Termina nuestra meditación del Jueves Santo. Si el Señor nos ha ayudado —y Él está siempre dispuesto, basta con que le franqueemos el corazón—, nos veremos urgidos a corresponder en lo que es más importante: amar. Y sabremos difundir esa caridad entre los demás hombres, con una vida de servicio. Os he dado ejemplo, insiste Jesús, hablando a sus discípulos después de lavarles los pies, en la noche de la Cena. Alejemos del corazón el orgullo, la ambición, los deseos de predominio; y, junto a nosotros y en nosotros, reinarán la paz y la alegría, enraizadas en el sacrificio personal.

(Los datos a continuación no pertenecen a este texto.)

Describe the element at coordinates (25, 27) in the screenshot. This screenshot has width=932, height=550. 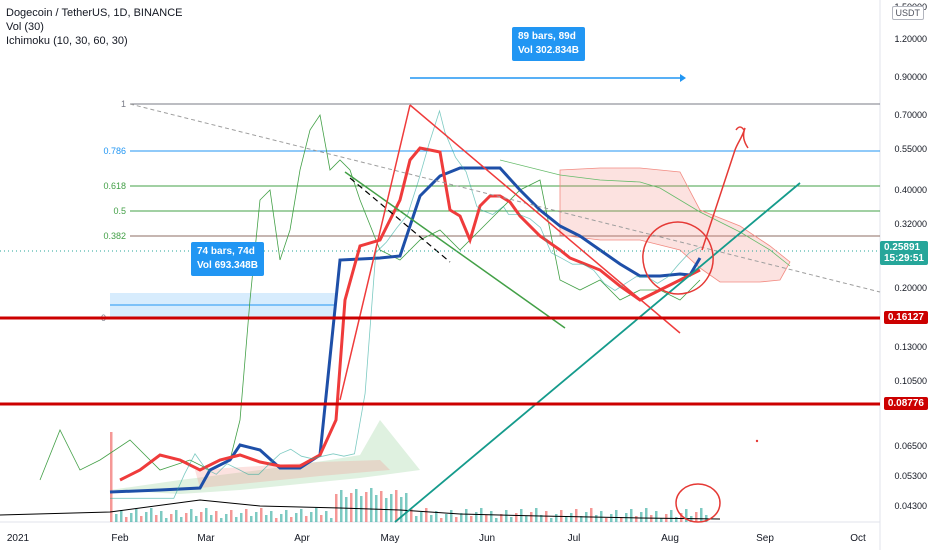
I see `legend-vol: Vol (30)` at that location.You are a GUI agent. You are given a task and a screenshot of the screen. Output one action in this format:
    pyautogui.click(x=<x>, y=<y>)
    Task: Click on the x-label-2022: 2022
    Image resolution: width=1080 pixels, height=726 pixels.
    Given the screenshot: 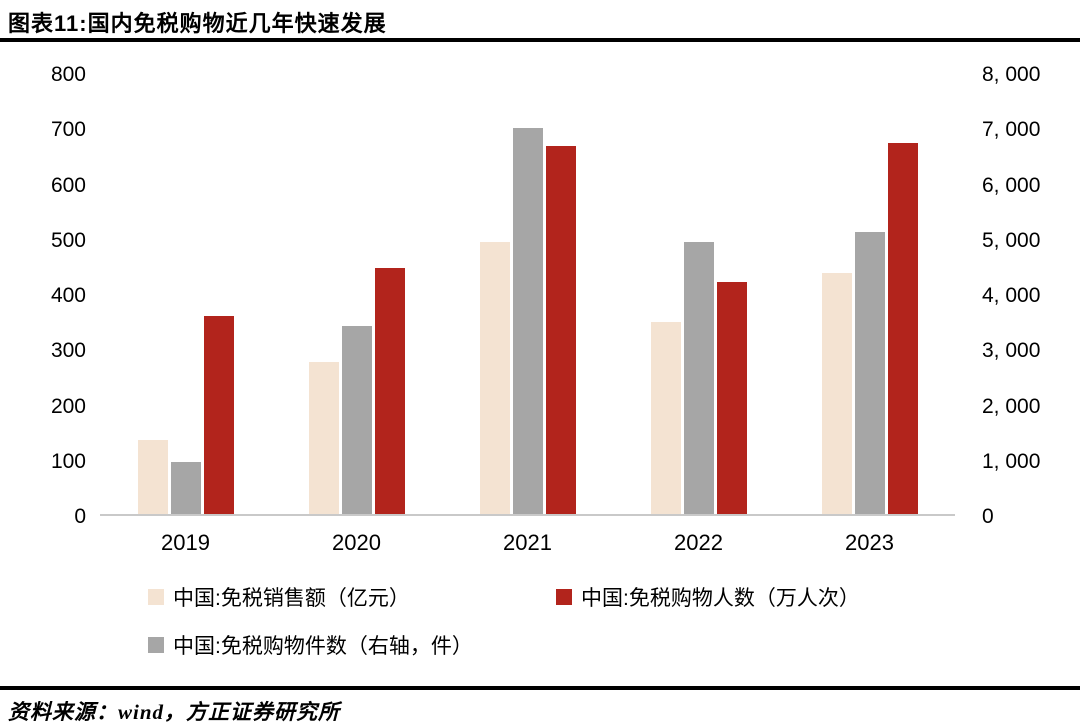 What is the action you would take?
    pyautogui.click(x=698, y=542)
    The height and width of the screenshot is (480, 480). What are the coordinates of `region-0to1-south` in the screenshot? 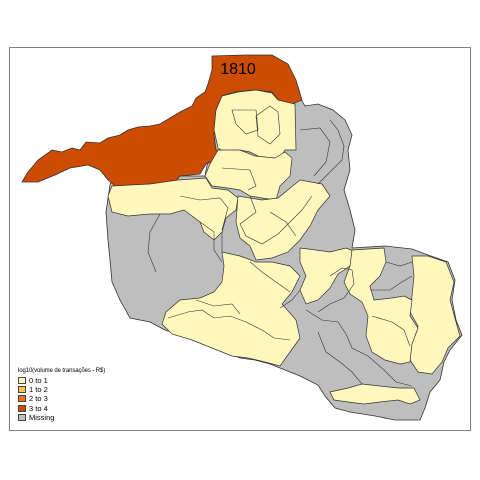 It's located at (375, 394).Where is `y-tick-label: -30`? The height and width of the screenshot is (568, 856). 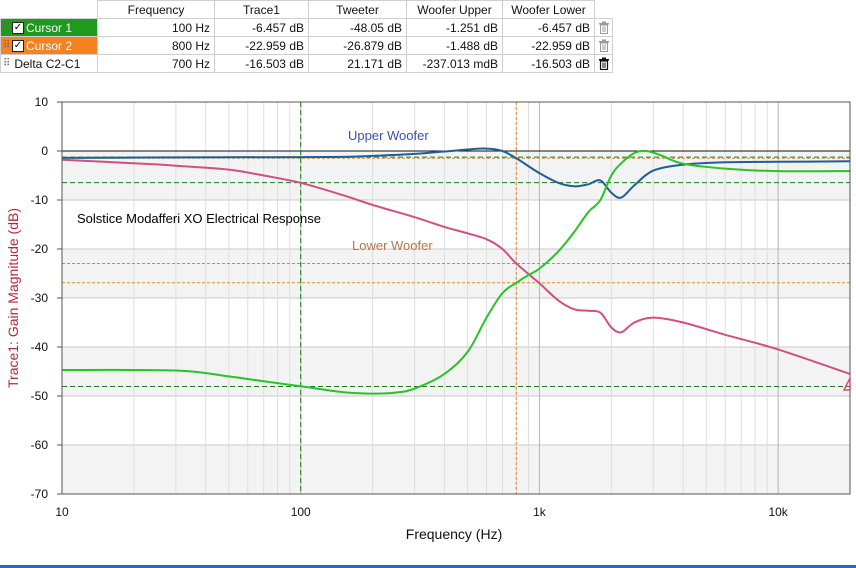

Finalmente un filial pensamiento amoroso para María, Madre de Dios y Madre nuestra. Perdonad que de nuevo os cuente un recuerdo de mi infancia: una imagen que se difundió mucho en mi tierra, cuando S. Pío X impulsó la práctica de la comunión frecuente. Representaba a María adorando la Hostia santa. Hoy, como entonces y como siempre, Nuestra Señora nos enseña a tratar a Jesús, a reconocerle y a encontrarle en las diversas circunstancias del día y, de modo especial, en ese instante supremo —el tiempo se une con la eternidad— del Santo Sacrificio de la Misa: Jesús, con gesto de sacerdote eterno, atrae hacia si todas las cosas, para colocarlas, divino afflante Spiritu, con el soplo del Espíritu Santo, en la presencia de Dios Padre.